Really well actually. You guys just gave us a really good review and I just walked in and saw that one of our dishes was on the cover of Vita.MN, which is pretty cool too.

Okay, so let's talk competition. Have you done a lot in the way of culinary competition or is this new ground for you? What are your thoughts on competitive cooking?

No, this is my first time. I think that they're fun and that they're entertaining. As far as the Iron Chef thing goes, I've watched it and I've learned a lot of cool techniques off of it. I'm not going into this like I'm Bill Belichick before a Super Bowl or anything. You know, it's never a bad thing to put yourself into a situation that you've never been in. It pushes you to grow and it may be uncomfortable at times, but all of the people involved are super talented, well known guys, so it'll be really cool. I'll have one and a half eyes on what I'm doing and half an eye on them just to see if I can learn something a little different.

Is there anything that's got you feeling any pre-game jitters or are you all set to go?

I just want to get some food on the plate in an hour. I mean, if we were going into this knowing that we're going to have this many duck breasts or two pounds of oyster mushrooms, it would be a much more of a comfortable situation, but not knowing what you're walking into, and then having an hour to come up with something, is really challenging.

When we talked with Erick Harcey last week about what ingredients he'd be afraid to see, he said that he might throw a fit and walk off stage if he were to get something like gummy bears. Are there any items you'd hate to see as the secret ingredient?

I think if I got gummy bears, I'd just pour them into the bowl and explain that you can't beat an ingredient in its natural form.

So there are no ingredients that frighten you?

I mean, there are definitely things I've never worked with, mostly because they haven't been available, but they could be kind of horrifying. I don't think there's anything that would be a huge problem. I don't see a high probability of us getting tripe that we'd have to both clean and cook in an hour. Sweet ingredients always kind of present an interesting challenge when incorporating them into a savory dish, like gummy bears would be kind of tough. In the book Heat, there's kind of this famous story about Mario Batali going to a party and the only thing in the fridge was a lobe of foie gras and a bag of Starbursts, so he melted down the Starbursts and glazed the foie gras with it. So I guess that necessity is the mother of all genius or however that saying goes.

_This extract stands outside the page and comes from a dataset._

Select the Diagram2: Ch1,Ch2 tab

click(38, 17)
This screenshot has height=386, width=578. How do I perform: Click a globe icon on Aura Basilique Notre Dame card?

Are there any ingredients you can think of that might send you into a "hallelujah" moment?

If they give me like a pressure cooker and some pig's ears, I'll be really stoked, at least until I realize that they take at least 45 minutes to cook.

Are there any competitors that you're really excited to cook against?

I don't know if it's necessarily looking forward to competing against them, but I've met Erick [Harcey] once or twice in passing at events, but I've never met Don [Saunders] and I know Tyler too from his restaurants, but we've never properly introduced ourselves, so I think I'm more looking forward to getting into the same room as these guys.

Do you have any final words for your competitors before the competition?

Yeah. If you see me crying, don't worry about it, I'll be fine.